Enquanto os levitas oravam, reconheceram os pecados de sua nação e a justiça de Deus ao enviar o castigo. “Porque tu és justo em tudo quanto tem vindo sobre nós; pois tu fielmente procedeste, e nós, perversamente” (Ne 9:33). Observe que os levitas usaram o pronome “nós” e não “eles”. Ao orar, identificaram-se com a nação e reconheceram a própria culpa. Neemias havia orado de maneira semelhante no início do livro (1 :6, 7). E fácil ter convicção dos pecados dos outros, mas Deus só perdoa quando nos arrependemos e confessamos os próprios pecados.
Quando Deus havia sido seu rei, os israelitas desfrutaram grandes bênçãos, mas quando se rebelaram contra a vontade de Deus, viram-se escravizados por reis que não tinham compaixão alguma por eles. Samuel havia advertido (1 Sm 8) e Moisés havia profetizado que a nação entregaria suas riquezas a seus conquistadores (Dt 28:1 5ss). Sempre que deixamos de entregar a Deus o que lhe é devido, não retemos essa riqueza para nós. Ele a tomará de uma forma ou de outra. Os cristãos que se recusam a honrar a Deus alegremente por meio da contribuição fiel acabam vendo-se obrigados a gastar esse dinheiro de modo relutante em coisas difíceis ou inesperadas, como tratamentos médicos ou reparos na casa (ver Ml 3:7-12).

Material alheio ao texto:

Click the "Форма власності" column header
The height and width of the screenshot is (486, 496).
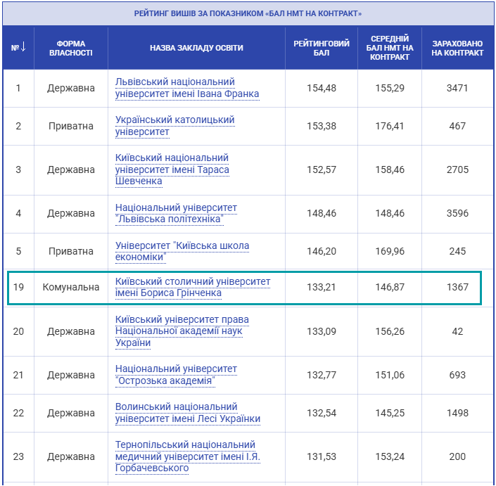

Samuel havia conduzido o povo a uma renovação de seus votos pactuais (1 Sm 11:14 – 12:25), mas o rei Saul levou o povo de volta ao pecado e à derrota. Assim que consolidou seu reinado, Davi procurou guiar o povo de volta ao Senhor (2 Sm 6), e a oração de Salomão na consagração do templo foi um passo nesse sentido. Infelizmente, porém, Salomão pecou contra o Senhor e quase destruiu o próprio reino.
Nosso Deus é um Deus glorioso (Ne 9:5). Ele é poderoso (v. 6), fiel (v. 8) e se preocupa com as necessidades de seu povo (v. 9). Ele é um Deus clemente (vv. 17-19) e longânimo quando pecamos (vv. 21, 30), mas que nos disciplina se nos rebelamos (vv. 26ss). É um Deus generoso (vv. 24, 25, 35), que nos dá muito mais do que merecemos. É um Deus que cumpre suas promessas, mesmo se formos infiéis.
Sem dúvida, esse Deus merece nossa obediência em amor!
Talvez seja chegada a hora de começar de novo.